- Selected excerpt

Input: N = 4, M = 11 
Output:
1st round: 
The 1st friend gets 1 cake, 2nd gets 2 cakes, 
3rd get 3 and 4th gets 4 cakes. 
Remaining cakes = 11 – (1 + 2 + 3 + 4) = 1 
2nd round: 
This time only 1st friend gets the left 1 cake. 
Remaining cakes = 1 – 1 = 0
Input: N = 3, M = 8 
Output:
1st round: 
The 1st friend gets 1 cake, 2nd gets 2 cakes, 
and 3rd get 3 cakes. 
Remaining cakes = 8 – (1 + 2 + 3) = 2 
2nd round: 
This time only 1st friend gets the left 1 cake, 
and then there is no cake left for 2nd friend. 
Remaining cakes = 2 – 1 = 1 
 

 

Approach: 
 

  • Check how many cycles of distribution of cakes are possible from m number of cakes.
  • Calculate the number of cakes for 1 cycle which is 
     
sum = n * (n + 1) / 2
  • Now diving M by sum we get cycle count + some remainder.
  • Now check how many remaining cakes are again possible to distribute to x friends.

- Source data
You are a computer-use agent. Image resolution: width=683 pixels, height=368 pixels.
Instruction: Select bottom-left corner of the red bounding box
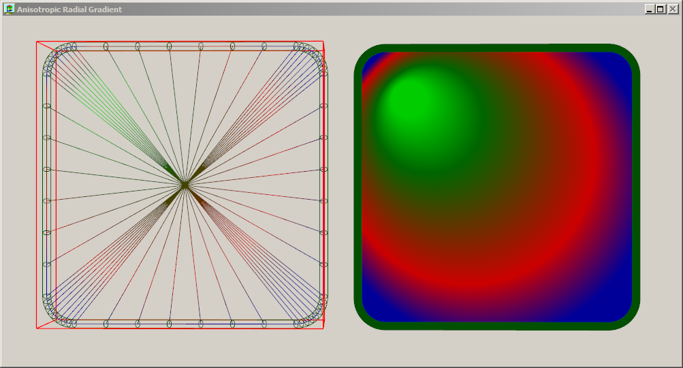point(37,328)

- To be done
1. Summarize the cake-distribution text in two sentences.
2. Copy the part of the cake-distribution text starting at "Remaining cakes = 2" and ending at "to x friends.".
3. Continue the cake-distribution text from its last sentence.
The lines play no role here.

- Solved tasks
1. The text works through two examples of handing out cakes to friends in rounds, where the 1st friend gets 1 cake, the 2nd gets 2, and so on; with N = 4 and M = 11 no cakes remain, while with N = 3 and M = 8 one cake is left. The approach finds the cakes needed for one cycle as sum = n * (n + 1) / 2, divides M by that sum to get a cycle count plus a remainder, and then checks how many of the remaining cakes can be distributed again.

2.
Remaining cakes = 2 – 1 = 1 
 

 

Approach: 
 

  • Check how many cycles of distribution of cakes are possible from m number of cakes.
  • Calculate the number of cakes for 1 cycle which is 
     
sum = n * (n + 1) / 2
  • Now diving M by sum we get cycle count + some remainder.
  • Now check how many remaining cakes are again possible to distribute to x friends.

3.
  • The value of x can be easily achieved by solving quadratic equation 
     
remainder = x * (x + 1) / 2

Below is the implementation of the above approach: 
 

C++




// C++ implementation of the approach
#include<bits/stdc++.h>
using namespace std;
 
// Function to return the
// remaining count of cakes
int cntCakes(int n, int m)
{
 
    // Sum for 1 cycle
    int sum = (n * (n + 1)) / 2;
 
    // no. of full cycle and remainder
    int quo = m/sum ;
    int rem = m % sum ;
    double ans = m - quo * sum ;
 
    double x = (-1 + pow((8 * rem) + 1, 0.5)) / 2;
     
    ans = ans - x * (x + 1) / 2;
 
    return int(ans);
}
 
// Driver Code
int main ()
{
    int n = 3;
    int m = 8;
    int ans = cntCakes(n, m);
    cout << (ans);
}
 
// This code is contributed by Surendra_Gangwar


Java




// Java implementation of the approach
class GFG
{
     
    // Function to return the
    // remaining count of cakes
    static int cntCakes(int n, int m)
    {
     
        // Sum for 1 cycle
        int sum = (n * (n + 1)) / 2;
     
        // no. of full cycle and remainder
        int quo = m/sum ;
        int rem = m % sum ;
        double ans = m - quo * sum ;
     
        double x = (-1 + Math.pow((8 * rem) + 1, 0.5)) / 2;
         
        ans = ans - x * (x + 1) / 2;
     
        return (int)ans;
    }
 
    // Driver Code
    public static void main (String[] args)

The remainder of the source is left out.